The economic outlook for the next 10 years has “deteriorated significantly” since the CBO issued its last complete set of projections in January.
The nation’s unemployment rate will remain stubbornly higher for the next decade than it was before the pandemic, while economic output will be depressed for years under current tax and spending policy, the Congressional Budget Office said on Thursday.
The economic outlook for the next 10 years has “deteriorated significantly” since the independent budget agency issued its last complete set of projections in January, CBO noted. That illustrates the devastating effects of the pandemic and underscores the reality of a slower economic recovery than the “rocket ship” rebound predicted by President Donald Trump.
CBO assumes that if federal taxes and spending remain in place, the economy will grow rapidly in the third quarter of this year. But compared to earlier estimates, real GDP will be 3.4 percent lower, on average, for the next decade. The annual unemployment rate, which was projected to average 4.2 percent, is now projected to average 6.1 percent during the same period.
The calculations do not take into account any changes that could occur with the passage of an additional emergency relief bill that Congress is expected to take up prior to the August recess.
The four laws enacted by Congress in response to the outbreak and economic downturn will “partially mitigate the deterioration in economic conditions and help spur the recovery,” CBO said.
“Low-income families have borne the brunt of the economic crisis, partly because the hardest-hit industries employ low-wage workers,” the agency said. “African American, Hispanic, and female workers have been hit particularly hard, in part because they make up a disproportionate share of the workforce in certain industries with jobs that involve elevated risks of exposure to the coronavirus.“
While the estimates follow a positive jobs report for June, several states that rushed to restart their economies in recent weeks are experiencing huge spikes in infection rates, prompting some governors to roll back their reopening plans.
CBO cautioned that the numbers “are subject to an unusually high degree of uncertainty, which stems from many sources, including incomplete knowledge about how the pandemic will unfold, how effective monetary and fiscal policy will be, and how global financial markets will respond to the substantial increases in public deficits and debt.“
The agency’s 10-year outlook provides estimates that the Trump administration decided to scrap this summer. On Wednesday, the White House quietly published its mid-session review of federal spending, forgoing the updated economic projections that have usually been included by administrations for the last several decades.
“Any such estimates would be entirely speculative, given the range of uncertainty underlying potential future paths of economic growth,” the review said.
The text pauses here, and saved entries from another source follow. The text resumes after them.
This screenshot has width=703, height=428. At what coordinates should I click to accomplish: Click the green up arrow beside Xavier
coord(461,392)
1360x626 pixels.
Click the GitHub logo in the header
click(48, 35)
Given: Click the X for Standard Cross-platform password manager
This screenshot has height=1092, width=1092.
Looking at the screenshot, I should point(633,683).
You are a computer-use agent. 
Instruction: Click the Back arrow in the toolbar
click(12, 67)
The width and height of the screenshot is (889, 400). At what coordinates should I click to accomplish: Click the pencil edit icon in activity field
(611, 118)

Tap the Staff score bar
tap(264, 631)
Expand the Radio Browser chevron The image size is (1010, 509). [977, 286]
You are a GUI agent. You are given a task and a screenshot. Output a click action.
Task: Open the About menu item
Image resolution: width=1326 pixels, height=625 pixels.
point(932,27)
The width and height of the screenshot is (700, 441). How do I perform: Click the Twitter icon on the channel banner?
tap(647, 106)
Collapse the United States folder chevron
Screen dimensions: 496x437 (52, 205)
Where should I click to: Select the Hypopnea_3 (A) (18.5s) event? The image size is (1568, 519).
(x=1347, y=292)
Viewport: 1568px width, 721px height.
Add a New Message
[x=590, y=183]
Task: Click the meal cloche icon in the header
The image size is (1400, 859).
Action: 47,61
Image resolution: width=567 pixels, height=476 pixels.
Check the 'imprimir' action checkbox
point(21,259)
But the lack of data has earned backlash from fiscal hawks.
“In the midst of a national public health and economic crisis, full and transparent budget projections are more important than ever,” said Michael Peterson, CEO of the Peter G. Peterson Foundation, which advocates for awareness of the nation’s long-term fiscal health.
“The Mid-Session Review traditionally offers critically important insights for lawmakers and the public, taking into account the state of America’s economy and our fiscal condition,” he said. “Unfortunately, this report excludes a lot of this valuable information, which represents a lost opportunity to help guide vital decisions about our nation’s future.”
CBO Director Phillip Swagel has already warned that the economic downturn sparked by the global coronavirus outbreak will be much tougher to fix than the 2008 financial crisis.
“It’s more challenging for policymakers to support the economy given the depth and breadth of this pandemic,” he said last month at a virtual forum hosted by the Peterson Foundation.
And in a recent letter to House Speaker Nancy Pelosi, Swagel cautioned that any boost in economic activity will be “tempered” as long as some social distancing continues.
In April, CBO predicted that the federal response to the coronavirus pandemic will explode to nearly $4 trillion this year. Federal debt held by the public will be 101 percent of gross domestic product by the end of the fiscal year.